Provided text
══════════════════════════════

Rather, it invested heavily in securities issued by the Federal National Mortgage Association  and the Federal Home Loan Mortgage Corp. — Fannie Mae and Freddie Mac. The two congressionally chartered companies were taken over by the government in September 2008.

Federal records show that upward of a third of the OneUnited's investment portfolio was tied to those two shaky institutions.

According to the FDIC report, in the third quarter of 2008, OneUnited had to write off more than $50 million when its investments in Fannie Mae and Freddie Mac stock became virtually worthless after the government takeover, which wiped out shareholder value.  Even before the takeover, the stock had lost a large part of its value.

OneUnited, like many banks, has also seen its portfolio deteriorate over the past three years thanks to a prolonged recession, high unemployment and continuing weakness in the housing market. As of the end of March, the bank's troubled-asset ratio, as calculated by the Workshop, was 56 percent.

The ratio measures a bank's nonperforming loans and foreclosed properties against Tier 1 capital and loan-loss reserves. As of March, the latest data available, more than 900 banks -- including more than 130 TARP banks -- had higher ratios than OneUnited. Most banks that fail have a ratio of well over 100 percent.

Bank officials began asking Waters to help arrange meetings with regulators in late August 2008, with the requests growing more urgent as the takeover of Fannie and Freddie was unfolding, according to the House Ethics Committee report.

When Paulson and other federal banking officials met with representatives of OneUnited and the National Bankers Association on Sept. 9, 2008 — just two days after the takeover — the key topic was how the failures of Fannie and Freddie were affecting minority-owned banks. The National Bankers Association is a trade group for minority-owned banks.

OneUnited is "the first Black-owned Internet bank, the first Black-owned interstate bank and the largest Black-owned and managed bank in the country," according to its website.

While it is not unusual, or improper in most cases, for members of Congress to arrange meetings with administration officials for their constituents, the Ethics Committee alleges that Waters helped set up the meeting to help protect her own financial interests, which is against House rules.

══════════════════════════════

Data excerpts
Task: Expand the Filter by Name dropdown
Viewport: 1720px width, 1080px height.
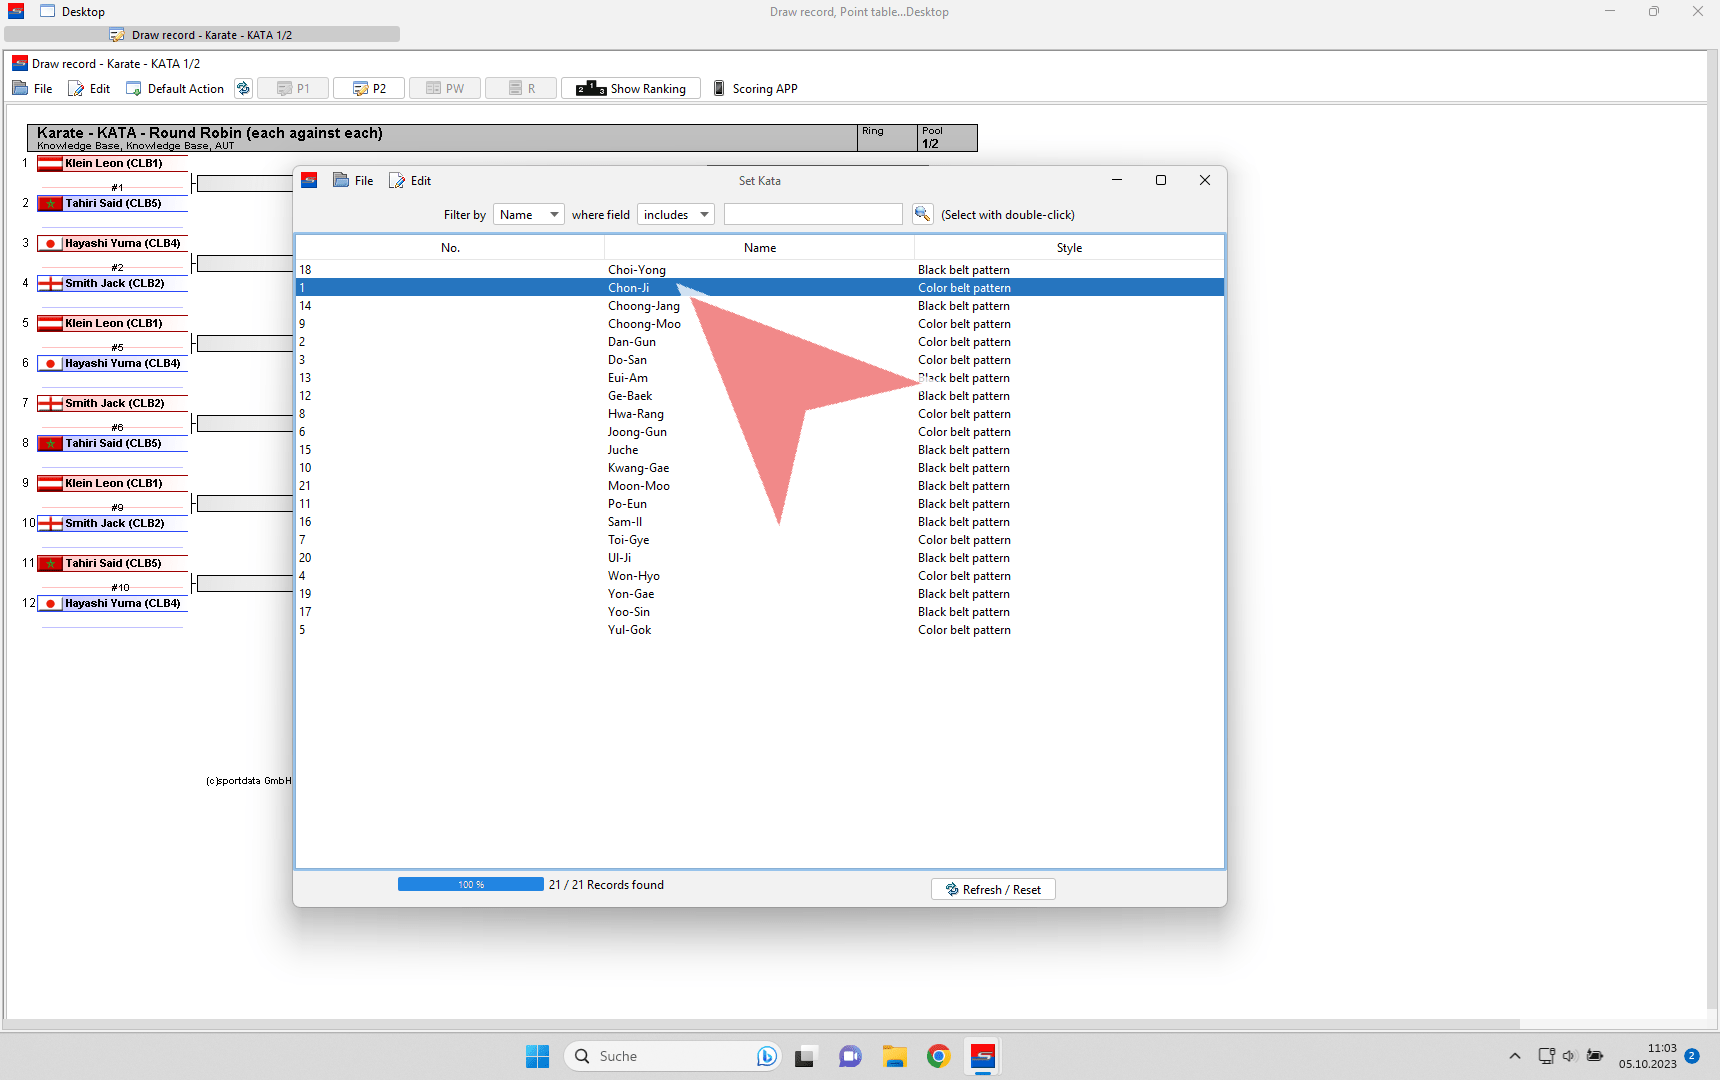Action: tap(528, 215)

══════════════════════════════

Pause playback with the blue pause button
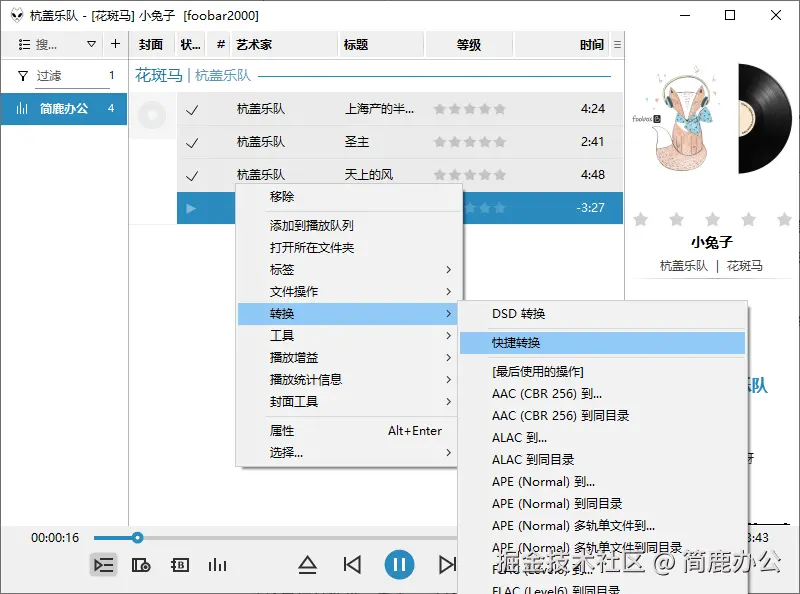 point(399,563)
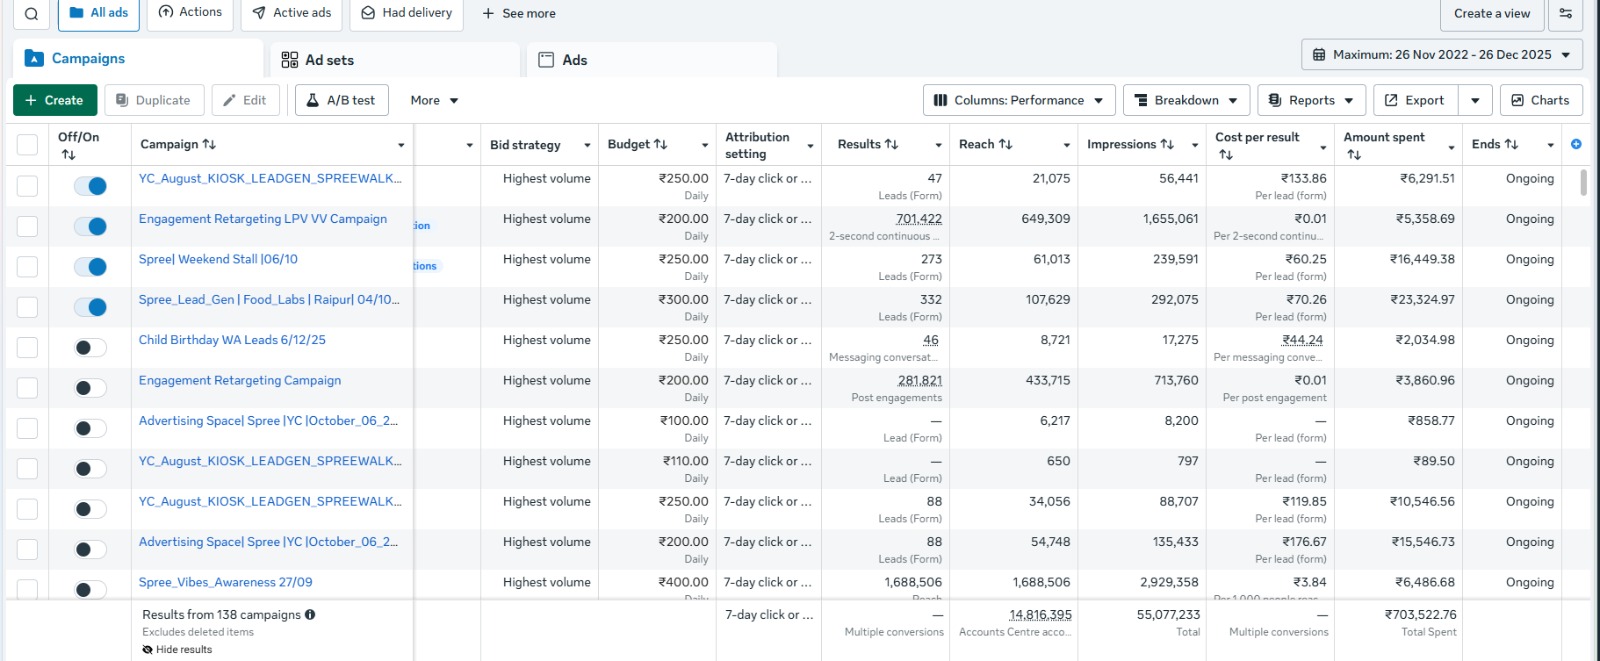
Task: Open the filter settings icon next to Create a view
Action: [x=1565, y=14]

══════════════════════════════

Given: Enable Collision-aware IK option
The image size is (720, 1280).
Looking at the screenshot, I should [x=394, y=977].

══════════════════════════════

Check your understanding
a) In the text about OneUnited Bank, on what date did Paulson and other federal banking officials meet with representatives of OneUnited and the National Bankers Association?
b) Write the next part of the text about OneUnited Bank, picking up after its final sentence.

Answers to each task
a) Sept. 9, 2008

b)
The probe is focused on the fact that Waters’ husband, Sidney Williams, owned stock in the bank and served as a director from 2004 until April 2008. Investments in the bank and dividends from the bank were included in financial disclosure forms Waters filed with the House.

Waters has vigorously denied the charge and has asked for a public hearing before the November election. Paulson told House investigators he didn't know of Williams' position with the bank.

The ethics panel report shows that Cohee, the bank CEO, and Robert Cooper, the bank's lawyer, who is now chairman of the National Bankers Association, attended the meeting. Though other banking association officials attended, OneUnited was the only bank directly represented in the session, according to the report.

Essentially, the bankers asked Treasury to make good their investment in Fannie Mae and Freddie Mac stock. There is no evidence that Treasury ever took any action on that suggestion, although the later bailout bill did include a provision that altered tax treatment for losses on those securities.

When the meeting occurred, the $700 billion TARP program did not exist. Congress passed the Emergency Economic Stabilization Act of 2008, approving the program, in early October. Paulson had originally conceived of TARP as a way of taking toxic assets — bad loans and underwater mortgage-backed securities — off the books of the banks. The Treasury secretary quickly junked that idea and instead decided to make direct investments in banks.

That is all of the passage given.